Chan’s Algorithm in a Nutshell

Chan’s paper is very clearly written and most students/enthusiasts shouldn’t have any problems with it. However, I will reiterate the basic idea of the algorithm here.

Essentially, the idea is this. You know there are m points on the hull, so you partition your point set into n/m chunks, each with approximately ~m points. You find the convex hull of each of these chunks in time O((n/m) · (m log m)) = O(n log m) time. We now find the convex hull of these convex hulls using an approach much like the Jarvis March. We start with some initial extreme point. Then, to find the next point on the convex hull (the furthest right point), we first find the point of tangency (on the “right” side) from this extreme point to each of the convex hulls separately. The next point is simply the furthest right point amongst the O(n/m) points of tangency. Finding a single tangent requires only O(log m) time (as it is just a bimodal search). Finding all of the tangents requires O((n/m) · (log m)) time and since we are only doing this for the m points on the hull, the total running time is O(n log m).

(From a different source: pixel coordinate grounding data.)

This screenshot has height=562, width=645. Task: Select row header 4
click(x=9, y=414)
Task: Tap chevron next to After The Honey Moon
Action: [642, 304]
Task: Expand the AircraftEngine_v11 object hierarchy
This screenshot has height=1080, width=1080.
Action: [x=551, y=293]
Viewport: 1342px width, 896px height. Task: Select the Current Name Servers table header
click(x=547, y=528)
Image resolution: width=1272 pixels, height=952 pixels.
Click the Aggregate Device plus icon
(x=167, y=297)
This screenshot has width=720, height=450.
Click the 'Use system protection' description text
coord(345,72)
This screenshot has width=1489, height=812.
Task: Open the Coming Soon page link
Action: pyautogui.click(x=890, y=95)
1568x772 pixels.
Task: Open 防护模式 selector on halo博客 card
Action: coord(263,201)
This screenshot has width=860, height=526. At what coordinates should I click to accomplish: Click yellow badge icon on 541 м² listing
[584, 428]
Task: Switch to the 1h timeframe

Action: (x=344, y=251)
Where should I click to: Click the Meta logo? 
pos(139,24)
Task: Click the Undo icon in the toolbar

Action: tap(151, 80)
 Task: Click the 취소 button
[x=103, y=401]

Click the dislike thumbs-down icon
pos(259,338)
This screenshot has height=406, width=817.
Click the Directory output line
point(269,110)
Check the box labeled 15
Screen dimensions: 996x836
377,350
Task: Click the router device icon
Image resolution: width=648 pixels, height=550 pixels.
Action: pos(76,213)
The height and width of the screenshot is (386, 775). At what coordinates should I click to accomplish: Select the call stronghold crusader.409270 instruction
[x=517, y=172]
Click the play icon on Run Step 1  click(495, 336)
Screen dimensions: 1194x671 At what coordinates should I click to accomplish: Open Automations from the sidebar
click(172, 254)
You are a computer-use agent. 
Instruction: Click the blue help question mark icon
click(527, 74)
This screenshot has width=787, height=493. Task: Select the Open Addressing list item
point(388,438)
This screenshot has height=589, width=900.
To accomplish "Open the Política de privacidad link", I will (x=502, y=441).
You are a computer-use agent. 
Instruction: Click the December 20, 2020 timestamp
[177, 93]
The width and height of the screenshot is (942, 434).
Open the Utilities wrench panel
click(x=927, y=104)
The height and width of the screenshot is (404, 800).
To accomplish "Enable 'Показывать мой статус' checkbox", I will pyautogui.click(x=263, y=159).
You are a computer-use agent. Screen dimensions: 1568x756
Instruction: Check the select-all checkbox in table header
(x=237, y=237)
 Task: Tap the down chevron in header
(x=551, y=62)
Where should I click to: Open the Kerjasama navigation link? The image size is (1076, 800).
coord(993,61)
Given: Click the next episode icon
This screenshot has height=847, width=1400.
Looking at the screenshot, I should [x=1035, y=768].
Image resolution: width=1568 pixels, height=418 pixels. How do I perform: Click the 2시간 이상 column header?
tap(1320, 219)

Of course, the obvious problem here is that we don’t know m ahead of time!

Finding m

It turns out we can find m rather quickly; enough that we don’t ruin our time-bound of O(n log m). The main idea is that if we assume the hull has, at most, m points, then we only need to try to wrap the hull until we reach m points. If we haven’t ended up where we started by this point, then we can just give up and guess higher while only wasting O(n log m) time. To keep the total number of guesses low enough, we set a parameter t = 1 and set m= 2^(2^t). After each guess that we are wrong, we increment t by 1, and recalculate m (eg. {m} = 4, 16, 256, 65536, …). Yes, m grows VERY fast. However, if you analyze the runing time, you can see the reason why. We can define the time complexity with the following recurrence,

T(n,t) = O(n log 2^(2^t)) + T(n, t-1).

Since n log 2^(2^(t-k)) = n 2^(t-k) log 2 = O(n (log m) / 2^k),

T(n,t) = O(n log 2^(2^t)) + T(n, t-1) = O(n log 2^(2^t)) + O(n log 2^(2^(t-1))) + … + O(n log 2^(2^(t-t))) = (1 + 1/2 + 1/4 + 1/8 + … + 1/2^t) * O(n log m) < 2 * O(n log m) = O(n log m).

The Implementation

The main loop is pretty straightforward. We simply have to keep updating our guess for the hull size (m). We then split the points into chunks of (roughly) size m and find the convex hull of these chunks using the Graham Scan.

def convex_hull(pts):
    """Returns the points on the convex hull of pts in CCW order."""
    for m in (2 ** (2 ** t) for t in xrange(len(pts))):
        hulls = [_graham_scan(pts[i:i + m]) for i in xrange(0, len(pts), m)]
        # more code goes here...

The Graham Scan is just a copy from my previous post.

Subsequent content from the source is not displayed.